数日前から、カンパニーは新宿の稽古場へ移動している。これまでの場所より、さらに広い。もともと小学校の体育館だった建物らしく、天井が高くて開放感がある。13時過ぎに到着すると、稽古はすでにスタートしていた。高杉真宙さんと佐久間由衣さんのやりとりを、柄本さんが演出しているところだった。
俳優の声がちがう。「張り」が、ぜんぜんちがう。前回の訪問から6日、俳優の演技が、まるで変わっている。稽古場に緊張感がみなぎっている。何だか別の芝居を見ているかのよう。ときどき柄本さんが「ぱん!」と手を叩いて、演技を止める。そして俳優のもとへ歩み寄っては、ヒソヒソ声で指導する。例のごとく何を言っているのかわからない(聞こえないという意味)。演技指導が終わると、もういちど同じシーンをあたまから。それを何度も繰り返す。ときどき、舞台の上の俳優に向かって腕をぐるぐる回している。どういう意味なんだろう。ヘッヘッヘ。あの笑い声。柄本さんの他には、誰ひとり笑っていない。
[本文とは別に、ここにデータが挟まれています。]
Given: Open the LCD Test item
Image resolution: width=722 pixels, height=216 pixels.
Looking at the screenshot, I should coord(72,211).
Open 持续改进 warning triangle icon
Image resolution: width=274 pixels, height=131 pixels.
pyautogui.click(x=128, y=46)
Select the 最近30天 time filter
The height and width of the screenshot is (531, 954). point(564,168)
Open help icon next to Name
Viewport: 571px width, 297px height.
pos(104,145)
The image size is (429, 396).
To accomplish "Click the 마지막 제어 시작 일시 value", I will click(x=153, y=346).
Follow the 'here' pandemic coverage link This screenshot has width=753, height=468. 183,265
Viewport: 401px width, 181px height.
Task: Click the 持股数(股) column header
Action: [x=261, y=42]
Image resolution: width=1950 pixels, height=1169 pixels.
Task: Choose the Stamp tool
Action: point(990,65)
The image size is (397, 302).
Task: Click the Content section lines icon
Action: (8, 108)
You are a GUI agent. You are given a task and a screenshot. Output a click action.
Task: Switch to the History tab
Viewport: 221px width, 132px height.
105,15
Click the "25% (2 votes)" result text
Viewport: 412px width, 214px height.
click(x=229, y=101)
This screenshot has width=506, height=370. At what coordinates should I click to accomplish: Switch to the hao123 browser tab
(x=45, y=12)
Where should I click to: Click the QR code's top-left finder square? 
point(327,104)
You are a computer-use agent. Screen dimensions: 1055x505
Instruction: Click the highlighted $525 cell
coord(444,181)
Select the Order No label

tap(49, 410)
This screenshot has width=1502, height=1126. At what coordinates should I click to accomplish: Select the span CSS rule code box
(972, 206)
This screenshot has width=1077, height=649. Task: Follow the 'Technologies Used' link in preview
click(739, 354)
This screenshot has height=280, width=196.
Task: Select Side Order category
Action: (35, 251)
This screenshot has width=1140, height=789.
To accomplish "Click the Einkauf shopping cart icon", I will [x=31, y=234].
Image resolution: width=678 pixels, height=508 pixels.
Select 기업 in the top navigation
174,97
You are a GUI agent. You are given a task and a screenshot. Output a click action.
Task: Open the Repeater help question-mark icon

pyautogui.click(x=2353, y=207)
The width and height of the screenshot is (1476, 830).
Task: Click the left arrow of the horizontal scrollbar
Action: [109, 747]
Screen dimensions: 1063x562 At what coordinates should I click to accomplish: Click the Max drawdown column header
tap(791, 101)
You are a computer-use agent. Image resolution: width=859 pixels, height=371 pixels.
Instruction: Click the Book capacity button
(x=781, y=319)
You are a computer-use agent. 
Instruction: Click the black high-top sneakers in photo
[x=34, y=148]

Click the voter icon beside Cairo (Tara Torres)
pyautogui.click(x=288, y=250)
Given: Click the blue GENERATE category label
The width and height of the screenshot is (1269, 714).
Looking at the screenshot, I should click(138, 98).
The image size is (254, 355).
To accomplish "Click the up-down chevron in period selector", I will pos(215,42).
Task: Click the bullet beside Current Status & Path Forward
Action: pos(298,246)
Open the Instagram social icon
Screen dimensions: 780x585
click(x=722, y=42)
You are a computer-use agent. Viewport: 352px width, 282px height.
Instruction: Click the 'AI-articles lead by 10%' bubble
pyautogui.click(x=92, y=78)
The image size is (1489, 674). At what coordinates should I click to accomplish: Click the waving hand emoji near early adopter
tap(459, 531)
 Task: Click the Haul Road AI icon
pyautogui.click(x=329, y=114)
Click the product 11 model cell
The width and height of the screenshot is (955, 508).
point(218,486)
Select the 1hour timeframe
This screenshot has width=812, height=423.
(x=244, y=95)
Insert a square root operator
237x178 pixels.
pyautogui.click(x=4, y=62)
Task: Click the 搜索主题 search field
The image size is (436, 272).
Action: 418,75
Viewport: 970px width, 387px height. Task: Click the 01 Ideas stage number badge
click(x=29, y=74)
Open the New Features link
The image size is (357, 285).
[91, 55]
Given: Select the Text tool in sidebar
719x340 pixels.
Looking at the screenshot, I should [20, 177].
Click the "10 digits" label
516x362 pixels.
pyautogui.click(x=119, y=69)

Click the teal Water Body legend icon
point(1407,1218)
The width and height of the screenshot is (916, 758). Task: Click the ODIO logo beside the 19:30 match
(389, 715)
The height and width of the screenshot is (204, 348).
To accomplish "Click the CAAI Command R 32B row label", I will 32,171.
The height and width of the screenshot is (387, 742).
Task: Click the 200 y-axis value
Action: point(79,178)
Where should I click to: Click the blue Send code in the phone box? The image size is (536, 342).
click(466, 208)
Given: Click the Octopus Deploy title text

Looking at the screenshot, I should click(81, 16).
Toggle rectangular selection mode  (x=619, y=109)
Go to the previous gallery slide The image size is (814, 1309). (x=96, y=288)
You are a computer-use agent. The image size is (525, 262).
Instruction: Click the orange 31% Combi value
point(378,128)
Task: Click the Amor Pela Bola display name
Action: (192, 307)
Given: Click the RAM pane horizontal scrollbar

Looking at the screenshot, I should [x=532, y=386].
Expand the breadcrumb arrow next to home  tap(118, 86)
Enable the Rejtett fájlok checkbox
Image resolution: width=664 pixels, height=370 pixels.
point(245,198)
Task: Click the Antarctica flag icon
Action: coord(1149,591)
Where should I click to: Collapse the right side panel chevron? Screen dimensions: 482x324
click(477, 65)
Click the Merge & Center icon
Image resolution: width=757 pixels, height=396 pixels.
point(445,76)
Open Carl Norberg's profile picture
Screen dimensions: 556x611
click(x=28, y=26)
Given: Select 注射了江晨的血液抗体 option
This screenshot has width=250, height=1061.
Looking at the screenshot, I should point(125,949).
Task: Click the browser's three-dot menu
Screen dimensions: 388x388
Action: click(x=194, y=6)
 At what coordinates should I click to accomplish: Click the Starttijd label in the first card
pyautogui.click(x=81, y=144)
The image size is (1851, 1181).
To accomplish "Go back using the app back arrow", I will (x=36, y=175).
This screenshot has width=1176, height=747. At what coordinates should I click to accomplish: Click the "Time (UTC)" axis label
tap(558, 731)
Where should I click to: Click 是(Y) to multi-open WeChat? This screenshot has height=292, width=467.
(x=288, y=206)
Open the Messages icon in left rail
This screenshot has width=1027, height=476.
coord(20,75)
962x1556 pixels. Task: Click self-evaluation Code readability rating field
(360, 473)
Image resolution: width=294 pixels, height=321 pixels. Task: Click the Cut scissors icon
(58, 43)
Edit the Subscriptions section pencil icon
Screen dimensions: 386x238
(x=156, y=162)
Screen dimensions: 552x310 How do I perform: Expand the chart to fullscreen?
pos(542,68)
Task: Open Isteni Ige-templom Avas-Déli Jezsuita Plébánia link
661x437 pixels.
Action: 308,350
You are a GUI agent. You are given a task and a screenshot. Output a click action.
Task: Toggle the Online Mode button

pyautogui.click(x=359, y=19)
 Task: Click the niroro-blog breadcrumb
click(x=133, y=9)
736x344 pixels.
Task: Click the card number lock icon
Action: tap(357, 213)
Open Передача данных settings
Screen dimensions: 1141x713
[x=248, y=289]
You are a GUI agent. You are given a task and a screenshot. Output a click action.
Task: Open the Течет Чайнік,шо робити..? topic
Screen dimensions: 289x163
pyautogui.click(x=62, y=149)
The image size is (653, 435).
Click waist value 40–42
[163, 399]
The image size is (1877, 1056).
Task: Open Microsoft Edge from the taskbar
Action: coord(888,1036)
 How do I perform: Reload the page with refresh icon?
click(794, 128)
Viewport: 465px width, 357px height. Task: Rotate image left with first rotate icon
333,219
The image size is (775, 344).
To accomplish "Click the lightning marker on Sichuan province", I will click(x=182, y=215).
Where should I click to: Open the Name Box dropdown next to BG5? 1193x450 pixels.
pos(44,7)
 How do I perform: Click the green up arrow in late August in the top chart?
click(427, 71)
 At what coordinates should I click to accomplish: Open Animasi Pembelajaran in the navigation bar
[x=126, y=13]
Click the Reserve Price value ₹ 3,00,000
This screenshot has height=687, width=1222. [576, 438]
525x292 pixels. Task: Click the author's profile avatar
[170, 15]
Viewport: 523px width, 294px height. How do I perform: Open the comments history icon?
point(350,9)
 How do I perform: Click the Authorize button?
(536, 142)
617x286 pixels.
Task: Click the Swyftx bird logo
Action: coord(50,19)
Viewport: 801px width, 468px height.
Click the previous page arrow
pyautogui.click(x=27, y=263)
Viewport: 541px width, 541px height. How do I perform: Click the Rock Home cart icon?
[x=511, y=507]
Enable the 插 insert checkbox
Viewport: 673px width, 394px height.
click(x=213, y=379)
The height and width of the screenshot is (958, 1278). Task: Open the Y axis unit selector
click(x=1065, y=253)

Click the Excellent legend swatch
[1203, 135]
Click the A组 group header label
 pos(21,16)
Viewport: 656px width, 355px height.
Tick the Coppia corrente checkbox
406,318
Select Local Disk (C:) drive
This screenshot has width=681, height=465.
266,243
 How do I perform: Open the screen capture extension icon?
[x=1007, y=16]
とつぜん柄本さんがダダダっと走り出した。え、何‥‥と思っていたら、柄本さんの「出番」だった。そうだった。この作品で柄本さんは、俳優と演出家を兼ねているのだ。軽く屈伸運動をしてから、舞台へと出ていく。
小道具も変わっているような気がしたが、どうなんだろう。外国製のキッチン家電が増えたような? 日に日に具体的になっていく世界観が、小道具のような細かい部分にも現れはじめている。この部屋に住んでいる人(=藤原竜也さん)の暮らしぶりと属性(=IT会社の若き経営者)を、より豊かにイメージすることができる。
見ると、柄本さんが白い薄手の下着いっちょうの姿に! いつの間に。観ているぼくらはそんなことないのだが、舞台の上の俳優はそうとう「暑い」ようだ。しばしトビラを全開にして、空気を入れ替える。寒い‥‥。
その間にも、舞台の上では、下着姿の柄本さんが「すいません、もう一回やらせてください」と繰り返している。あらためて「そんなにやるのか」と思う。観ているこっちがセリフを覚えてしまうほど、同じ場面を何度も、何度も。この積み重ねの果てに、ようやく「初日」を迎えるのかと思うと「うわー‥‥」という感じ。何事も近道はないと言うけれど、ここには、本当にない。一歩一歩でしか、進まない。舞台のつくり手にとっては、当たり前のことかもしれないが。
ふたたび、柄本さんが「すいません‥‥」と口にした。ああ、もう一回やるんだ‥‥と思いきや「すみません、いま、オナラしちゃって」「!」耳を疑った。そして、笑い声が自然にもれ出ていた。高杉さん佐久間さんも、めちゃくちゃウケている。ドリフとかなら全員ズッコケる場面。はりつめた空気が一気に緩む。稽古は20分の休憩に入った。舞台初日まで、あと3週間。